Grandfather builds healthy future by managing his diabetes Victor Prado

For 42 years, Los Angeles native Victor Prado carved up the white lines on the freeway, maneuvering his motorcycle on his way to work at Union Pacific. He started as a diesel mechanic and ascended to operations manager, a job akin to an air traffic controller but for trains. In 2019, at 62-years-old, he embraced retirement, eager to spend more time with his wife Ella, their nine grandkids and golfing with his buddies.

However, that same year, shortly after retirement, a high blood sugar diagnosis led Prado to Nilem Patel, MD, our exceptional endocrinologist here at Adventist Health White Memorial.

Prado entered the waiting room and was confronted with a sobering glimpse of his potential future. Around him were individuals of comparable age, each grappling with the repercussions of diabetes. The visible toll it had taken on them was evident: many patients were struggling with unhealthy weight and others were leaning forcefully on walkers or seeking the stabilizing arm of a loved one to hold them steady.

Recounting that moment with a voice tinged with fear, yet tempered with compassion, Prado confided, “That first day looking around at the other patients…like, wait a minute, is that me? Having to be held up, they were no older than me. I never pictured myself being handicapped like that.”

Despite his 5-feet, 9-inch frame carrying 205 pounds and the intermittent buzzing sensations in his feet, Prado believed he was still relatively healthy. But Patel calmly put to rest any illusions he had when she officially diagnosed him with Type 2 diabetes that day.

However, the seriousness of his condition didn’t sink in for another six months, when he saw firsthand the devastating effects diabetes had on his golf buddy.

“A golfing buddy of mine, who never told anybody he had diabetes, had his foot cut off,” Prado said. “And then, of course, like most diabetics, they cut the ankle off, and then it goes up to the knee and it finally got it up to the thigh. It’s a wake-up call for something like that to happen.”

Finally accepting the reality of his condition, Prado leaned into Patel’s nurturing yet accountability-centered approach to treatment — she always made him bring his glucometer to his appointments as a reminder to stay vigilant in monitoring his condition.

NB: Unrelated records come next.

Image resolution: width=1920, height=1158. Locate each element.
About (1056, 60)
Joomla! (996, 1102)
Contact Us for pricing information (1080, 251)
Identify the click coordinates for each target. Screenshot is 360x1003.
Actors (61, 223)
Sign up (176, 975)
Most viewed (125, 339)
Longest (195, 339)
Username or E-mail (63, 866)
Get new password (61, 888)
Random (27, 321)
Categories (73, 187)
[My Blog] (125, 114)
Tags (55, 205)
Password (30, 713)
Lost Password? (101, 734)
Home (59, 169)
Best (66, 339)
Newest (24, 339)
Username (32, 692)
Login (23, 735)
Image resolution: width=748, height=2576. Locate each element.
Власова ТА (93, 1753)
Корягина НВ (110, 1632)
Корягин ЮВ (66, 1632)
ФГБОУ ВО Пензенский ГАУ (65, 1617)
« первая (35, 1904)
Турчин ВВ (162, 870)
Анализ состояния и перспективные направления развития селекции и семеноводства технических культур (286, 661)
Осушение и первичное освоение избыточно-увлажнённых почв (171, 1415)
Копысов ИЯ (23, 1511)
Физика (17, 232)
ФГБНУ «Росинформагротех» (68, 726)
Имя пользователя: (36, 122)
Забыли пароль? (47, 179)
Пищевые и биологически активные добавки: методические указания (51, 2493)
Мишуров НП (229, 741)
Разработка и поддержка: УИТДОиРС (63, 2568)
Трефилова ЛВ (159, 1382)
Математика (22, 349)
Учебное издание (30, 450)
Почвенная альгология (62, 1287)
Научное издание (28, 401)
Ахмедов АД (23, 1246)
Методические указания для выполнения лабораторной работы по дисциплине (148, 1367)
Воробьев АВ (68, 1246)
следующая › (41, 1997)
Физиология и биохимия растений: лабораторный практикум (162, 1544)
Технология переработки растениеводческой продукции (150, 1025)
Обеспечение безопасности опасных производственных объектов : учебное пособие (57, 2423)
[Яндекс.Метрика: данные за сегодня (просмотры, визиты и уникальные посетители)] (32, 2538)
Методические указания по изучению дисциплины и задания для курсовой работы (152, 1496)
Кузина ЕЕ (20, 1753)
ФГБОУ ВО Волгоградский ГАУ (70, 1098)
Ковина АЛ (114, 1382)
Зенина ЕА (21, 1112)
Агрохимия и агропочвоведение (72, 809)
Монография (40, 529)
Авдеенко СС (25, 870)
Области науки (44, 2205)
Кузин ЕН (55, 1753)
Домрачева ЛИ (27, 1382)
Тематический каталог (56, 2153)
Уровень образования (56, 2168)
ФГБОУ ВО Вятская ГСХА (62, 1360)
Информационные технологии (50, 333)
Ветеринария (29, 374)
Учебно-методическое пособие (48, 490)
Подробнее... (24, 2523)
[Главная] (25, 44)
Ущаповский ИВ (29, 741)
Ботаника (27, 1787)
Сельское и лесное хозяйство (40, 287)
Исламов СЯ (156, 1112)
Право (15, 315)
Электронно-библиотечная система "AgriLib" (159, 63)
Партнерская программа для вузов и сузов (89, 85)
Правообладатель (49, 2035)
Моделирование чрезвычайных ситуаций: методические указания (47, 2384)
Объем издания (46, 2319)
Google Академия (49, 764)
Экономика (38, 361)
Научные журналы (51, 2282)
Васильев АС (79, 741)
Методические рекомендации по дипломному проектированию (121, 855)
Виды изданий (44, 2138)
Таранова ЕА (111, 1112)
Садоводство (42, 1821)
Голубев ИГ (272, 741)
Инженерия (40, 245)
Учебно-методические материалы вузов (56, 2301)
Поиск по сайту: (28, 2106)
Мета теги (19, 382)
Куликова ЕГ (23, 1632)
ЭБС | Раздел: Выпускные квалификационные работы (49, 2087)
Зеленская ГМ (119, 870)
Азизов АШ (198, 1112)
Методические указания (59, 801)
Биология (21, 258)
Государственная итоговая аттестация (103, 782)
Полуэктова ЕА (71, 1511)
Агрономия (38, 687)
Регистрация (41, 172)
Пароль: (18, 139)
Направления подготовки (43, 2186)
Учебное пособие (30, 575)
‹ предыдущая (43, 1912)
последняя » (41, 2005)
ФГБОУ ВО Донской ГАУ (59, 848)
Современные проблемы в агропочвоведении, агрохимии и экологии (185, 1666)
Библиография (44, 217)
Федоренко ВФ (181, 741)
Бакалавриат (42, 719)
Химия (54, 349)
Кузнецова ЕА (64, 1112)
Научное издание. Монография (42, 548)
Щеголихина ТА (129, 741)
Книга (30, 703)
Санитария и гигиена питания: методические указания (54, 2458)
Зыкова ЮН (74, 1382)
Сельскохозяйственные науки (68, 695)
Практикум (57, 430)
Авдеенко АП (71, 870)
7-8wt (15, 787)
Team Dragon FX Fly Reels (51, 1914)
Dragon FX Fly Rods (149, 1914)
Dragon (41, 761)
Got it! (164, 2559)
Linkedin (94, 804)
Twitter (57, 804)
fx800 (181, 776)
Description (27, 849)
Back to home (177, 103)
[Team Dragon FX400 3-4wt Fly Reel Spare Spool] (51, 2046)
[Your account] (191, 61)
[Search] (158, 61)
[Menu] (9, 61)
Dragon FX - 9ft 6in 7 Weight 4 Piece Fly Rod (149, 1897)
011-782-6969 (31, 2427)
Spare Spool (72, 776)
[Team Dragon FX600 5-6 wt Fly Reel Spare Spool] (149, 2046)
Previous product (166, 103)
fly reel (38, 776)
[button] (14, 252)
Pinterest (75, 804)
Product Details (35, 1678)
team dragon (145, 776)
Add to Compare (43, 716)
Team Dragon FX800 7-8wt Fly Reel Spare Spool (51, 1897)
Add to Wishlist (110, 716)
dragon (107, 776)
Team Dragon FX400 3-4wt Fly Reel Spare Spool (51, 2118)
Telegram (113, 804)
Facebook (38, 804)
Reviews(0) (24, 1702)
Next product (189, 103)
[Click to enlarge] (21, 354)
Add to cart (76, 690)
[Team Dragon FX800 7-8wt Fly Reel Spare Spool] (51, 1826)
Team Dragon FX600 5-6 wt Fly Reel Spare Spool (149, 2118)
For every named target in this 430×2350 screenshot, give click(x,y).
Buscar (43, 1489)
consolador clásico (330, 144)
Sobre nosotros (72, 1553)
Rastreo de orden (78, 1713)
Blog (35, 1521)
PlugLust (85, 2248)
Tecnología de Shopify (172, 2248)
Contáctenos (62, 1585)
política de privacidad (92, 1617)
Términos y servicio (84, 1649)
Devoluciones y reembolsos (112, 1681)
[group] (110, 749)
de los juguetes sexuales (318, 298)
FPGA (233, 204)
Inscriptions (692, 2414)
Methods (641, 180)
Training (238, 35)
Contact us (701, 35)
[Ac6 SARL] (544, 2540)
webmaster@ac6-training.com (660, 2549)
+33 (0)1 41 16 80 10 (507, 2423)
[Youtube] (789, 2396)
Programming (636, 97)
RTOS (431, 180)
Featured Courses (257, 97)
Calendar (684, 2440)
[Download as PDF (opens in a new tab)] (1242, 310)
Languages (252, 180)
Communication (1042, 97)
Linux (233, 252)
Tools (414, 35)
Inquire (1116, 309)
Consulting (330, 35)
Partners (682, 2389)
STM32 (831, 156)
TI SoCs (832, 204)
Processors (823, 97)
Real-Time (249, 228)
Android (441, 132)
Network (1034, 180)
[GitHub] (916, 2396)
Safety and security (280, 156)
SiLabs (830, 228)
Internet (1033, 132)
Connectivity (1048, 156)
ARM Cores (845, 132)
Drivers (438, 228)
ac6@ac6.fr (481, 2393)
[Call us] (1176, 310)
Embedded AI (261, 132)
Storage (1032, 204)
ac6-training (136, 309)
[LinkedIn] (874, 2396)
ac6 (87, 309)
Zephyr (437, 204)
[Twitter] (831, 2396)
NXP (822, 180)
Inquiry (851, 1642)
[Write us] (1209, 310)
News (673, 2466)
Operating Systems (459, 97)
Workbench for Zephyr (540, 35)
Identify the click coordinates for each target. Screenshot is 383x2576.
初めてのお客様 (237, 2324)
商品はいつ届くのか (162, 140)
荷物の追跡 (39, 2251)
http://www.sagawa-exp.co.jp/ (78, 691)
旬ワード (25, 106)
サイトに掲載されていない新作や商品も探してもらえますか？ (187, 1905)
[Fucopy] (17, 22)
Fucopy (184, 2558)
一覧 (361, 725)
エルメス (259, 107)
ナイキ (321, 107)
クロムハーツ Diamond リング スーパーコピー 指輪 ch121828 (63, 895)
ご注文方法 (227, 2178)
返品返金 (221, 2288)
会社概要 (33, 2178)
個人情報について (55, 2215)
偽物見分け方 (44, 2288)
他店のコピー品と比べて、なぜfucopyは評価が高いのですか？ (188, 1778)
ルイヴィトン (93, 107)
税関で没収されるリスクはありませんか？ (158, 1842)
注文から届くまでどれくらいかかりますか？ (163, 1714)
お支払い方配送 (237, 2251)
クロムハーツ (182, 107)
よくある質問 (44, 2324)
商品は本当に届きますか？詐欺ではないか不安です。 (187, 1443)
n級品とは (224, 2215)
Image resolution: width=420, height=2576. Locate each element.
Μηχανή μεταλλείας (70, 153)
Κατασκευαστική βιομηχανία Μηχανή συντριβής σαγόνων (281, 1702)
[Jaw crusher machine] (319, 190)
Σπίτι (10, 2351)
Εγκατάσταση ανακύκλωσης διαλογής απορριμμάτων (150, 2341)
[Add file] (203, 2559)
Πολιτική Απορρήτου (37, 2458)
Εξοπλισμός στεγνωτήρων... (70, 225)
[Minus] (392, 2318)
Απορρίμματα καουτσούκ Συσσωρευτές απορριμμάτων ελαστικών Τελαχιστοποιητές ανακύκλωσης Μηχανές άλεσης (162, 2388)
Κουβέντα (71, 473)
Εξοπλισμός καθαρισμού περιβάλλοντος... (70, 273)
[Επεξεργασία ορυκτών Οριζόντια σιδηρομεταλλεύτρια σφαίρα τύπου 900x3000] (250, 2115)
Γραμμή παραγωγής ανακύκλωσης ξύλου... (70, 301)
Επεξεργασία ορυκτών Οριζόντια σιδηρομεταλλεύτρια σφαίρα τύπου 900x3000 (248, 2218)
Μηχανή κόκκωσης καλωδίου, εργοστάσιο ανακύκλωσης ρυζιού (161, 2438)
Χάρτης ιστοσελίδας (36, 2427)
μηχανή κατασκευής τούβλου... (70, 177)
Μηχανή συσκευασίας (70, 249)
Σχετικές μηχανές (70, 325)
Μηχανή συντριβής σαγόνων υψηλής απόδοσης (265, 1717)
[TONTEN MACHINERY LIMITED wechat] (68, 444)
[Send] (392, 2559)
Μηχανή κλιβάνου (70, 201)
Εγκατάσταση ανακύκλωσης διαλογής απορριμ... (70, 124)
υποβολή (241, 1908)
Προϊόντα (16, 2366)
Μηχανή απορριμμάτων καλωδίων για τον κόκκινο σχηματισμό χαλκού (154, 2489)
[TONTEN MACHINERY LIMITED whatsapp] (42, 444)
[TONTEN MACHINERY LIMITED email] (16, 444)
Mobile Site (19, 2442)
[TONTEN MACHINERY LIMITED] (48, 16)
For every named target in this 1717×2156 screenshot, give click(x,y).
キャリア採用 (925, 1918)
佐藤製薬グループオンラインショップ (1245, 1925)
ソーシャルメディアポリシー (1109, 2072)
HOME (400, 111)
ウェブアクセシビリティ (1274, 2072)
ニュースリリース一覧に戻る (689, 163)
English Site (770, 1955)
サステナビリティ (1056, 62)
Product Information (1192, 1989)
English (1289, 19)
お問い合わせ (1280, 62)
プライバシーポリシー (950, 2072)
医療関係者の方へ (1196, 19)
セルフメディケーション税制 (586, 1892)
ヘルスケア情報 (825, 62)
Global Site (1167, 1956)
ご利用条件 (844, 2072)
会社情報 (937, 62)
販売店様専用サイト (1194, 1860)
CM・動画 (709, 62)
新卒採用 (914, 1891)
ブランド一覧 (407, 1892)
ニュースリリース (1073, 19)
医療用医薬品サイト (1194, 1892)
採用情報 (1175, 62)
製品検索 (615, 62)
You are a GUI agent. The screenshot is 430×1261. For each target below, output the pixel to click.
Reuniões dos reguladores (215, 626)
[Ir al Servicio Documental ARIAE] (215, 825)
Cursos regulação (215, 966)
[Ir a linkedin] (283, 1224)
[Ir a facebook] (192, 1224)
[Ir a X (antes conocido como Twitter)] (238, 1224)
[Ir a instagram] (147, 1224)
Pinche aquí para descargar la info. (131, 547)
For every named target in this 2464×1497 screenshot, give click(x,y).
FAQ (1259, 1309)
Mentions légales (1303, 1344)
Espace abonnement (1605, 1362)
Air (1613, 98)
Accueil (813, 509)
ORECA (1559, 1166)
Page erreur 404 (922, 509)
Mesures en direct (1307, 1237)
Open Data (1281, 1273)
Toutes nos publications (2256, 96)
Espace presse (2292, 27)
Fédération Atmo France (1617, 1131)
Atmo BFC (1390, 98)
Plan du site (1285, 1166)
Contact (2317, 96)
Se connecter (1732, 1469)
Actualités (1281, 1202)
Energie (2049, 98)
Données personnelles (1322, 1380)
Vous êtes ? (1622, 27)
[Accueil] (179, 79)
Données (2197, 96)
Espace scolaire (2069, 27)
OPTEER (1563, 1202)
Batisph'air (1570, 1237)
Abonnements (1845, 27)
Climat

Diabetes Educator José Duran was also an invaluable source of support and guidance for Prado. Duran infused his nutrition expertise with understanding and empathy, drawing from their shared cultural background to instruct Prado on healthier food alternatives during their weekly nutrition education sessions.

“I’m a chocolate freak,” Prado admitted with a sheepish grin. “It turns out, my staples — generally rice, beans and tortillas… turn into sugar. He really educated me.”

Over the next four years, Prado progressed, even during the trying times of COVID-19. He built a home gym, and every day, walking alongside his two beagles, Dash and Patch, he averaged an impressive 14,000 steps.

Today, Prado weighs a healthy 155 pounds, controls his food intake, has healthy eating habits and averages a consistent blood sugar level of 78. Dr. Patel was so pleased with his changes that during his May 2023 check-in, she relaxed his visitation schedule to once every six months.

In a poignant reflection, Prado stated, “I’m here because I feel good about myself and what this hospital has done for me. I have successfully done what the doctors have told me, and I got healthier. I have nine grandchildren. My goal is not to be under, but above ground as long as I can.”